Tonight in Australia: an unofficial history On SBS …
After two decades of the conservative government, the early 1970s introduced a period of social and cultural progress, with art at the forefront of this transformation. The government film unit, supported by generous government financing and now renamed film Australia, was given the task of documenting the changing face of the nation.
The films made in these years were inspired by the desire to show Australians that their lives on the screen share in a new culture of acceptance and diversity. Cut documentaries such as Brad and Jenny tried to normalize homosexuality, years before it was decriminalized in most Australian states. The images of these films of homosexual and lesbian people who do everyday things – eat, go out, take a bus – presented a version of life unchanged by stigma and shame. It was a vision of what society could be. But these explorations did come with hidden risks of defamation and fear of personal safety, threats that would eventually relegate the film Jenny to archive storage and away from public eyes.

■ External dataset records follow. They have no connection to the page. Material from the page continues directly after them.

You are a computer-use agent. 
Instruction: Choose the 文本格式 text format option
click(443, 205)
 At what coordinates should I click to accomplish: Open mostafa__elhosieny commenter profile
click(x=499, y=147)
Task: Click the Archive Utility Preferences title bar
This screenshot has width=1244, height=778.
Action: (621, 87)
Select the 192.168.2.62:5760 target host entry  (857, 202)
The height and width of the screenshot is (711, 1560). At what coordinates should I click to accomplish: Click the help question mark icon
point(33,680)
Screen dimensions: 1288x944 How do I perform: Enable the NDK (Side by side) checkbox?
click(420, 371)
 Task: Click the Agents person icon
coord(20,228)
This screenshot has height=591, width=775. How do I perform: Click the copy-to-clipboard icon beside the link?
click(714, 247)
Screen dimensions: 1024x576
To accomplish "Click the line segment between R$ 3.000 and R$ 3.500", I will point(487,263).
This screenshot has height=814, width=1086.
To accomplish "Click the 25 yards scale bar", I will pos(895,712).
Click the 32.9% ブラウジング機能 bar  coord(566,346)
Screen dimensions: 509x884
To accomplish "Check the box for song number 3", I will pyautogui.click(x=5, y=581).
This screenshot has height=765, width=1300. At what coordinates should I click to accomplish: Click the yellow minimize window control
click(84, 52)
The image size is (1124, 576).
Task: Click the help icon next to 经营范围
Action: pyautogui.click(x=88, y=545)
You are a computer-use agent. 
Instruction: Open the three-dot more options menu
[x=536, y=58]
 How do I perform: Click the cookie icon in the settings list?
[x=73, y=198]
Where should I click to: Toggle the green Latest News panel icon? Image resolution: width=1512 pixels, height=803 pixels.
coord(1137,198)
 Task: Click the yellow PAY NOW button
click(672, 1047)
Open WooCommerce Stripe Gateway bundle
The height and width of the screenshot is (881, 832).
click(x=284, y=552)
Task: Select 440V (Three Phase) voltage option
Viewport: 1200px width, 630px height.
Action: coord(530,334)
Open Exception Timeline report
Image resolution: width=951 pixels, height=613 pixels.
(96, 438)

An abundance of other films serves to emphasize the tensions between the progressive ambitions of the government and the embrace of change by the public. A voice to be heard, handles optimism as it tells the story of the Aboriginal Consultative Committee, the first time Aboriginals were elected in a body that could represent their interests in the federal parliament. We see how that excitement was quickly affected by the disappointment that nobody really listened.
Similarly, migrant stories such as migrant women, Ford Riot and Robin show a society that was not so inclusive, not as worthwhile, and not as inviting as the marketing of the immigration department had promised. The resignation of Whitlam in 1975 and Labor’s subsequent election loss of landslides suggested that social change might take place faster than many people were prepared. Activists were afraid that reforms of hard-fought may never be achieved again and that many civil servants filmmakers, out of fearful fear, were encouraged to make daring and border-flushing films-while they could still.
19:30 Wednesday on SBS.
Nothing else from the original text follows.